Clone this repository or simply copy/download the sort_gtf.sh file. Some examples for how to call it:
./sort_gtf.sh < test/test.gtf > test/test.sorted.gtf
./sort_gtf.sh -i test/test2.gtf -o test/test2.sorted.gtf -g 'gene "([^"]+)"' -t 'transcript "([^"]+)"'
I was working with TAMA Merge, for which I needed to convert some .gtf files to a specific .bed format, for which TAMA provides its own converters. However, I encountered a problem where some of my .gtf files, namely the outputs of the tools TALON and IsoQuant, sorted exons on the "-" strand in a descending manner.
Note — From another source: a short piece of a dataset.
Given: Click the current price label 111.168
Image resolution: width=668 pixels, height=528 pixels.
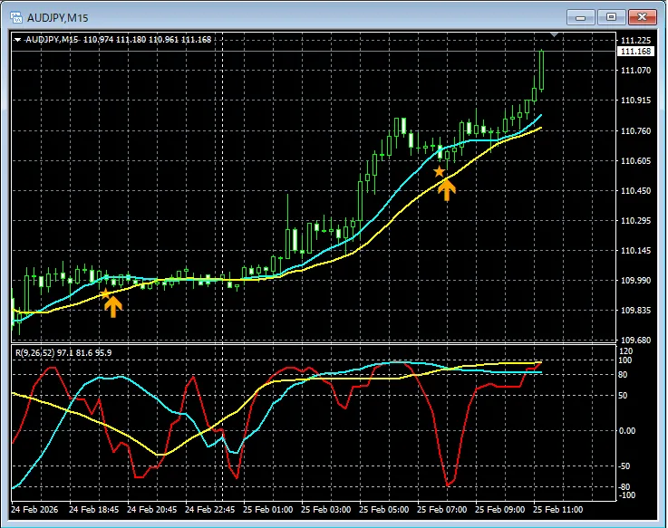Looking at the screenshot, I should point(634,52).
I understand that the logic behind this decision is that, because they are on the negative strand, they get read in that order; however, the converter I was using could not work with this, and explicitly needed all the exons in ascending manner. After looking for a suitable tool to handle this sorting for me, I read some discussion that this is easily done with the standard Unix sort command. Naively, I tried to do this, but quickly realized I would need a little bit of pre-processing before the sorting, which eventually turned into this quite complex awk script in order to handle edge cases and hopefully be more useful for other people & use cases as well. All in all, this could probably be done more efficiently in a different language, but I am still providing it here in case someone else finds it useful too.